:: Action item ::
Working from the entries below, count every line that includes the word "Support". Return the figure alone.

:: Dataset extract ::
>>>

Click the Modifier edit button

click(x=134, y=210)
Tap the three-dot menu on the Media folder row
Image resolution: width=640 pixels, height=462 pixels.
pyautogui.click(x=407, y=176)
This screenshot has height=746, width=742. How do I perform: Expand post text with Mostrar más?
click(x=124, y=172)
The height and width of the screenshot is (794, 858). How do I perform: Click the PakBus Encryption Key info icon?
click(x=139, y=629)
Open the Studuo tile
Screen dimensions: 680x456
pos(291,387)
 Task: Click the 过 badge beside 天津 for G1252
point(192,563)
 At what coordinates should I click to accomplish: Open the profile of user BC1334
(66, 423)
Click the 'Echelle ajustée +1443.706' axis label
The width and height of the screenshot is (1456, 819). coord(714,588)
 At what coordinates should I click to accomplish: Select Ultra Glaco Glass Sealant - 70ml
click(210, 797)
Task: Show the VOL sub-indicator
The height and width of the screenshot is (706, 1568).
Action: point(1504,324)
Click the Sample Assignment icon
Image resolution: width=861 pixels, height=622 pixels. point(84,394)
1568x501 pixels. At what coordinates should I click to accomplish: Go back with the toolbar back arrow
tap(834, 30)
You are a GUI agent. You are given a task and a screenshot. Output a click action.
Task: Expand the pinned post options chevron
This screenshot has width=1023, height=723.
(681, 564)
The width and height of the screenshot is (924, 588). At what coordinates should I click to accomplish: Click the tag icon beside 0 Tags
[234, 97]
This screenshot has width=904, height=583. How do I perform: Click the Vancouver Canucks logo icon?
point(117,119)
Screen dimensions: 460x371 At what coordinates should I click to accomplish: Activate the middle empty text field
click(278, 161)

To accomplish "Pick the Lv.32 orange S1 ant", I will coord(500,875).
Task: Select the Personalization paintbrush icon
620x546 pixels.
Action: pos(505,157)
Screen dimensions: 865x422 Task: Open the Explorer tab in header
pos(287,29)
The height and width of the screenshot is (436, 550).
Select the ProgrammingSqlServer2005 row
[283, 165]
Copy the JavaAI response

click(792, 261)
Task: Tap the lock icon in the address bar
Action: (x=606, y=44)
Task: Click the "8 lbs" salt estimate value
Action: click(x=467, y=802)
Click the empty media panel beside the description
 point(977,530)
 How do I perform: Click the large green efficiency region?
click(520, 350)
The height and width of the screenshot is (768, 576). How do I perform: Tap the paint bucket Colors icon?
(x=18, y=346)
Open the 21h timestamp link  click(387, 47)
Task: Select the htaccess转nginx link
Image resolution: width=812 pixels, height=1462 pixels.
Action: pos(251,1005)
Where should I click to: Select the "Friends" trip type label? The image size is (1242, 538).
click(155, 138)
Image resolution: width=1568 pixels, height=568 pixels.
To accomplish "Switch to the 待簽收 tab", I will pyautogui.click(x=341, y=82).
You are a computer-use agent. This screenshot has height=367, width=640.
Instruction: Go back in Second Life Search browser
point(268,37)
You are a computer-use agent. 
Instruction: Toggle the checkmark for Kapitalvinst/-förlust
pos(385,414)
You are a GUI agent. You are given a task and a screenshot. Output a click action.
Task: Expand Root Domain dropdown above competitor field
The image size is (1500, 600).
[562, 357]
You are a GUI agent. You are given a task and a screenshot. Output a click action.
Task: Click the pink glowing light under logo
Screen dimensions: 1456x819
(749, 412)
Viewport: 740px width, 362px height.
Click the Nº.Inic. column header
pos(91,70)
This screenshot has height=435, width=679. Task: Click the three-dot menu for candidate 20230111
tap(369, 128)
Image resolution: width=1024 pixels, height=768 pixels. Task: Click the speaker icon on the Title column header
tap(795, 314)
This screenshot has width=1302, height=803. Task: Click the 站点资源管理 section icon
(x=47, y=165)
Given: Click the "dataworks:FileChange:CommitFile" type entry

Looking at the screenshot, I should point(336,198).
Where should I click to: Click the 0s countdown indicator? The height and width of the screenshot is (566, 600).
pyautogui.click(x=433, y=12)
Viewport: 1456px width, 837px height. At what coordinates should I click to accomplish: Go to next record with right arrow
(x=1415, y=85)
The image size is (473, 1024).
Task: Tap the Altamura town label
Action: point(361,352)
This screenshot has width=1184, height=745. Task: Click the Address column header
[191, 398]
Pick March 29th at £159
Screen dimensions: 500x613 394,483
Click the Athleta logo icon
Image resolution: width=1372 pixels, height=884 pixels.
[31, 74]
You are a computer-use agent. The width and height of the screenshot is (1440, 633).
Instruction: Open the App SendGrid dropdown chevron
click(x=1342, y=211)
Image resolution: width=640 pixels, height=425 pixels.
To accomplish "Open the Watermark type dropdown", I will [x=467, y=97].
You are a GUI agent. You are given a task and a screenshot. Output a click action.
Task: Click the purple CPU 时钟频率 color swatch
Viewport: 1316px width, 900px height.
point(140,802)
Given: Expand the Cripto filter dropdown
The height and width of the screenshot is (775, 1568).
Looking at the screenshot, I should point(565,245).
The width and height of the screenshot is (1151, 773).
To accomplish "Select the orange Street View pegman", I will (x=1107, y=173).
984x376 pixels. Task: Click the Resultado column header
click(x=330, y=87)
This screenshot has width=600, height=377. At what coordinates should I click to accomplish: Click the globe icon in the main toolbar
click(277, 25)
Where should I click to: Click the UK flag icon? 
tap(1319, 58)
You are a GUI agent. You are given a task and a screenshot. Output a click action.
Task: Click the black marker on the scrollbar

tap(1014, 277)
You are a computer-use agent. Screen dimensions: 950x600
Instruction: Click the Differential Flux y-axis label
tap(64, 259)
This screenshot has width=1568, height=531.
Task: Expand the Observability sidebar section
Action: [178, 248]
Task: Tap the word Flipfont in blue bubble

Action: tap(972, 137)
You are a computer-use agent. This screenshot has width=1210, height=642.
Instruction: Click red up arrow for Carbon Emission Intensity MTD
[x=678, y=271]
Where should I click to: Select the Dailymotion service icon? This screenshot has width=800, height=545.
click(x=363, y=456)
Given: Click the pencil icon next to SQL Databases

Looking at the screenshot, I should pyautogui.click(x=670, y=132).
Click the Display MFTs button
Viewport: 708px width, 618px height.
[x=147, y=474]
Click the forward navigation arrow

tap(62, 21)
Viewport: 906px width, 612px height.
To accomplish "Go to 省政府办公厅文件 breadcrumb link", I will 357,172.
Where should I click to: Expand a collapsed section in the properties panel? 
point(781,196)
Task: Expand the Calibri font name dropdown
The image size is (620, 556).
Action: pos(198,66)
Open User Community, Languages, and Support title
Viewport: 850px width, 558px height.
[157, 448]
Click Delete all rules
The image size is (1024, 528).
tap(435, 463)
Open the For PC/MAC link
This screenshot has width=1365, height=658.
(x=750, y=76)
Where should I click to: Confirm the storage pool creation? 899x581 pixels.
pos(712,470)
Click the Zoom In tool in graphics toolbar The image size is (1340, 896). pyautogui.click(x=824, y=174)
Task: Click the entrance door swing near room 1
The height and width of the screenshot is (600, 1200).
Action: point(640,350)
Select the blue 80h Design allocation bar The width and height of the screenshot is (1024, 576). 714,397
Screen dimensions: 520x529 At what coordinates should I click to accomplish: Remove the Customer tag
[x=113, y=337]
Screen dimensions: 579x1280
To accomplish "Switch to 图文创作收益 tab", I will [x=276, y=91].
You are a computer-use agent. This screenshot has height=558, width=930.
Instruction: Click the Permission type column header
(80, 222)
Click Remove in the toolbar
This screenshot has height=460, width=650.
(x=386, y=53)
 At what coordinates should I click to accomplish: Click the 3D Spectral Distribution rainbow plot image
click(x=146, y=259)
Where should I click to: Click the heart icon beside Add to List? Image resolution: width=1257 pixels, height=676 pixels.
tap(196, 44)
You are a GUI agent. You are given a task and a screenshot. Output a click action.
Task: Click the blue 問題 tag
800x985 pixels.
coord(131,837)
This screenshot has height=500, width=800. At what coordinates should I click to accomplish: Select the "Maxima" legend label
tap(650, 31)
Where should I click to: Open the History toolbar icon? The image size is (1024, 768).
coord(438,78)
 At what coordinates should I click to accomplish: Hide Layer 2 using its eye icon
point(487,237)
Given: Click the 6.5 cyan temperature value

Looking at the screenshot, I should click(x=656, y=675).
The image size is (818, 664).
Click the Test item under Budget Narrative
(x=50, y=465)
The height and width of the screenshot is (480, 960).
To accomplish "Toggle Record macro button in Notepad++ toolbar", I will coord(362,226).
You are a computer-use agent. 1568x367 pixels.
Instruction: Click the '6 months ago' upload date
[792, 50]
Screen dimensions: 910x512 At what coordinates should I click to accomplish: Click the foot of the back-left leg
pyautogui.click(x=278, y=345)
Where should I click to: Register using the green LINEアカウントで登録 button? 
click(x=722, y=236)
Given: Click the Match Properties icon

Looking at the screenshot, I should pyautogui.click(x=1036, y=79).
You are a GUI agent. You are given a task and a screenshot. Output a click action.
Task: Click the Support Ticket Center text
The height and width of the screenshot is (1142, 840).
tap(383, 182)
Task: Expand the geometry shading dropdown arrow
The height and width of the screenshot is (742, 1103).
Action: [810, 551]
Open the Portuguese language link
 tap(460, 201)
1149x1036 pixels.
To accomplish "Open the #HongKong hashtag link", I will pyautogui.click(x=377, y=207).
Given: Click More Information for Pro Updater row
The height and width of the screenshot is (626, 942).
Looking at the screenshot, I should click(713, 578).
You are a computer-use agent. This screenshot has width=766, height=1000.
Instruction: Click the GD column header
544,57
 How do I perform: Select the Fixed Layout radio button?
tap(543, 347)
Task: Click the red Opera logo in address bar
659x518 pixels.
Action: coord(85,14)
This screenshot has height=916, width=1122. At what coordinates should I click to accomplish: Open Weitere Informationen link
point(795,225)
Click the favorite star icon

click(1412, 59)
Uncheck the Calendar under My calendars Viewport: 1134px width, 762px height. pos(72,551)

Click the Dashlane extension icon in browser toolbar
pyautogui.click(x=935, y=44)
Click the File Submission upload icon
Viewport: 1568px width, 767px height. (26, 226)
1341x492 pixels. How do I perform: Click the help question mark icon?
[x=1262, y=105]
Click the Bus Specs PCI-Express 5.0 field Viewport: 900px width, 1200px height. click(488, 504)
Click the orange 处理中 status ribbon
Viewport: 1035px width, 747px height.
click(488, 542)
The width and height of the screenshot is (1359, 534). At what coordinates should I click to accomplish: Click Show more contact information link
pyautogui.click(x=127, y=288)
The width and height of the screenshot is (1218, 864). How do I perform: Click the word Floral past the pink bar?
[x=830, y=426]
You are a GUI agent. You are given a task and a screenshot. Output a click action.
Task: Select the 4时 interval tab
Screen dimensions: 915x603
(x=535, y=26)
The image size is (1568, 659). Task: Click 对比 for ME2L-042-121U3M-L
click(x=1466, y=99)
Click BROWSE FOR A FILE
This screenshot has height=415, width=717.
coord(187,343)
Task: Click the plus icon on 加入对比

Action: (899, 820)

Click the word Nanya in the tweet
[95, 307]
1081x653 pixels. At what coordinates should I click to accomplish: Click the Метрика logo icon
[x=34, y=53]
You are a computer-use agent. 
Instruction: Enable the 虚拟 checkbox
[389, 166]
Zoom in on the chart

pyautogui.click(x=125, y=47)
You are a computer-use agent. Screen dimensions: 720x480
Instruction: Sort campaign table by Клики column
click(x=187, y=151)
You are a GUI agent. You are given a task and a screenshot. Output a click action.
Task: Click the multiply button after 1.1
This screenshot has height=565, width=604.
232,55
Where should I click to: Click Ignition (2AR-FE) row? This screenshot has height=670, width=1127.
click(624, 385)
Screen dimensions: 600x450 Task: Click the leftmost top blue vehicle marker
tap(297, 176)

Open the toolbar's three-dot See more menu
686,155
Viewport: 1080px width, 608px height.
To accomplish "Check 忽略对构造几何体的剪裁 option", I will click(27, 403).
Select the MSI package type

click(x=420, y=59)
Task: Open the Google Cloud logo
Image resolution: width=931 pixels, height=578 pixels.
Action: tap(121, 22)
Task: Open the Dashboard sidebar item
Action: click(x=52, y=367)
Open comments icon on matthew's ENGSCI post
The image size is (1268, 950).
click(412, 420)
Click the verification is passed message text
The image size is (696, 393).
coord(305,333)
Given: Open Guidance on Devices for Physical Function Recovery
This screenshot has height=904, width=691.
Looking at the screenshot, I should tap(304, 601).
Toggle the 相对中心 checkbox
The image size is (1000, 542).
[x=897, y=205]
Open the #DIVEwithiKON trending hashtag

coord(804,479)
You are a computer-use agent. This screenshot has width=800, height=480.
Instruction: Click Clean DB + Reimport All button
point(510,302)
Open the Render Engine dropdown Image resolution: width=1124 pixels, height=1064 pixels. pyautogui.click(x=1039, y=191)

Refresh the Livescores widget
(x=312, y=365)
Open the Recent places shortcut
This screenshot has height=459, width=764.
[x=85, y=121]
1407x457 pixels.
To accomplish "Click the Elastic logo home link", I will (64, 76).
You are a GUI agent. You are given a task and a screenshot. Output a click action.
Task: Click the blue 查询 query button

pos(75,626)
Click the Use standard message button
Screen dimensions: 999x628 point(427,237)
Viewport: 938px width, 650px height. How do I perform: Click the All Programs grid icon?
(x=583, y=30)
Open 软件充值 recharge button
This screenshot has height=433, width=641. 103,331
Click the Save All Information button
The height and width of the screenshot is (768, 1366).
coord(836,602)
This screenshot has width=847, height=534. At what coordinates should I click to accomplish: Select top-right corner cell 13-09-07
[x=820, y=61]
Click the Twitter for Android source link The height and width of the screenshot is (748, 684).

<<<

:: Solved problem ::
2